Data to examine
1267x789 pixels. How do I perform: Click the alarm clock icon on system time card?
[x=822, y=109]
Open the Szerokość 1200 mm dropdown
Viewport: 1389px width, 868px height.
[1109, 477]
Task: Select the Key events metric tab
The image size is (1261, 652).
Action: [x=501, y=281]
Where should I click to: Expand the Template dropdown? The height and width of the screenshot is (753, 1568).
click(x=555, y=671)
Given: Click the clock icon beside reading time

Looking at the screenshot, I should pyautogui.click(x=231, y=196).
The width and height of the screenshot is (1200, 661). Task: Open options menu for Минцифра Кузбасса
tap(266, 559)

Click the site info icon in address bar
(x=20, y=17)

Problem details
You are asked to transcribe the complete data exactly.

Response to the exercise
1267x789 pixels. How do I perform: Click the alarm clock icon on system time card?
[x=822, y=109]
Open the Szerokość 1200 mm dropdown
Viewport: 1389px width, 868px height.
[1109, 477]
Task: Select the Key events metric tab
The image size is (1261, 652).
Action: [x=501, y=281]
Where should I click to: Expand the Template dropdown? The height and width of the screenshot is (753, 1568).
click(x=555, y=671)
Given: Click the clock icon beside reading time

Looking at the screenshot, I should pyautogui.click(x=231, y=196).
The width and height of the screenshot is (1200, 661). Task: Open options menu for Минцифра Кузбасса
tap(266, 559)

Click the site info icon in address bar
(x=20, y=17)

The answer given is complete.